[WHAT IS EXPECTED]
Rewrite the lines from the line with "This screenshot has height=458, width=555." to the line with "tap(270, 90)" as a JSON list of strings, one string per line, leaving out any blank lines.

[RECORDS PROVIDED]
>>
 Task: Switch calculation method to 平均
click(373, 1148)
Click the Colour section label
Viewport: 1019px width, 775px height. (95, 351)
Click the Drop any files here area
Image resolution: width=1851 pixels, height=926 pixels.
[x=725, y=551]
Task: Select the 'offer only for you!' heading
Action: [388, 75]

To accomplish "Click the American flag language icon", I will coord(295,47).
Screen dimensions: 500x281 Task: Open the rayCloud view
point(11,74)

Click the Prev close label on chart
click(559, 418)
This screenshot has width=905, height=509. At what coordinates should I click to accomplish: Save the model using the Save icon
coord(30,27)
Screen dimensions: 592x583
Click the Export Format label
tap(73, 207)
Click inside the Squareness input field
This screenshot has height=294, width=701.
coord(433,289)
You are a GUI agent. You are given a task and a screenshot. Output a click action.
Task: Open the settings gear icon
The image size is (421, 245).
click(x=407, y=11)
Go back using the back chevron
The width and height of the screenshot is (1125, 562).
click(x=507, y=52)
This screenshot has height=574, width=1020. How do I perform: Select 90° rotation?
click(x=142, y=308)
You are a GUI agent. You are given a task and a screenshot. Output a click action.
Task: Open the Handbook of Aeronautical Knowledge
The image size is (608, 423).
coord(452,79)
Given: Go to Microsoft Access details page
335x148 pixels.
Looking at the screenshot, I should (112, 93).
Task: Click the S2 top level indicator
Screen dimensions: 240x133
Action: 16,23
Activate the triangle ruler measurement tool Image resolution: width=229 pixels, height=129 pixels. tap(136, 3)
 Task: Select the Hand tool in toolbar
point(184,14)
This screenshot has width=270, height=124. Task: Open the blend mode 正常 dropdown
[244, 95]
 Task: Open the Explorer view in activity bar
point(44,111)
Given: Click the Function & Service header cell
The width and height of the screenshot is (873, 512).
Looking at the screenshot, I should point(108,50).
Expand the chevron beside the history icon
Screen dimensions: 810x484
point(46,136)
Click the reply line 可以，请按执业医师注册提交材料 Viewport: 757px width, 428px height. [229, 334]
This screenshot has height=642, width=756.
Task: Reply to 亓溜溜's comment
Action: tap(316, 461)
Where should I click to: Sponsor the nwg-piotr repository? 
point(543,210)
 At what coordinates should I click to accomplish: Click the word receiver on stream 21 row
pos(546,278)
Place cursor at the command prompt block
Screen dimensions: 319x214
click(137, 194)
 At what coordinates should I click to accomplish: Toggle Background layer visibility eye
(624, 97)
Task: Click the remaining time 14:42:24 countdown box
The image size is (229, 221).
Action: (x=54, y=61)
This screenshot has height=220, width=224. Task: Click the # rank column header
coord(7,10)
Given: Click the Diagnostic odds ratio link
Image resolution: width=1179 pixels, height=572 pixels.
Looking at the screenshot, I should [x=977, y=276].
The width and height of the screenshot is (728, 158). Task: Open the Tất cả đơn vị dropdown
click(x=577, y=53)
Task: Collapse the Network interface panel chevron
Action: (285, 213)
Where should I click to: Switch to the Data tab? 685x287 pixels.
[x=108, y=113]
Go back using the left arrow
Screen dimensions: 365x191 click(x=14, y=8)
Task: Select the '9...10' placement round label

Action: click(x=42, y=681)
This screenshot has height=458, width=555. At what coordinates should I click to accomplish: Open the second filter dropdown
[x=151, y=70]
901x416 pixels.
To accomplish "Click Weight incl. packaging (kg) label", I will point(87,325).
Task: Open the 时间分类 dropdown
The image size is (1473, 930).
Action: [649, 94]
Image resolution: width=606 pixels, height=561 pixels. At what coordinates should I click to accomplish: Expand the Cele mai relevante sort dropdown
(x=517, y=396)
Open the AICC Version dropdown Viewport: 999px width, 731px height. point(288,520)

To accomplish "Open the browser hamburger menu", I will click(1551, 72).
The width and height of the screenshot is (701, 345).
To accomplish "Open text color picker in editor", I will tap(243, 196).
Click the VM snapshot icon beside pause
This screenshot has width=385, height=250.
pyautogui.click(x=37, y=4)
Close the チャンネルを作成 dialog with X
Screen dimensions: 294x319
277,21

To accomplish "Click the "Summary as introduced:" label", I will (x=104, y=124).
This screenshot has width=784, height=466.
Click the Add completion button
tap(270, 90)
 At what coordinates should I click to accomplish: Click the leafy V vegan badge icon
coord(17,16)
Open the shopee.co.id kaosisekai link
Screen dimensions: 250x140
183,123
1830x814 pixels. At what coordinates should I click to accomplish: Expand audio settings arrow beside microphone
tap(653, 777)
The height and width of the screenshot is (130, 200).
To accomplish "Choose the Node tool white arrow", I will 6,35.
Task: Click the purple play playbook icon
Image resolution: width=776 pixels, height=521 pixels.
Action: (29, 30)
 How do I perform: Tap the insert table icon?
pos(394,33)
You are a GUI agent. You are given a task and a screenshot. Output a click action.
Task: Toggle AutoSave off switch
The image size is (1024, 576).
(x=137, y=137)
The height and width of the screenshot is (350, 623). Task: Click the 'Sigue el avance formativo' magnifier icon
<<
[WRITTEN ANSWER]
[
  "This screenshot has height=458, width=555. At what coordinates should I click to accomplish: Open the second filter dropdown",
  "[x=151, y=70]",
  "901x416 pixels.",
  "To accomplish \"Click Weight incl. packaging (kg) label\", I will point(87,325).",
  "Task: Open the 时间分类 dropdown",
  "The image size is (1473, 930).",
  "Action: [649, 94]",
  "Image resolution: width=606 pixels, height=561 pixels. At what coordinates should I click to accomplish: Expand the Cele mai relevante sort dropdown",
  "(x=517, y=396)",
  "Open the AICC Version dropdown Viewport: 999px width, 731px height. point(288,520)",
  "To accomplish \"Open the browser hamburger menu\", I will click(1551, 72).",
  "The width and height of the screenshot is (701, 345).",
  "To accomplish \"Open text color picker in editor\", I will tap(243, 196).",
  "Click the VM snapshot icon beside pause",
  "This screenshot has width=385, height=250.",
  "pyautogui.click(x=37, y=4)",
  "Close the チャンネルを作成 dialog with X",
  "Screen dimensions: 294x319",
  "277,21",
  "To accomplish \"Click the \"Summary as introduced:\" label\", I will (x=104, y=124).",
  "This screenshot has width=784, height=466.",
  "Click the Add completion button",
  "tap(270, 90)"
]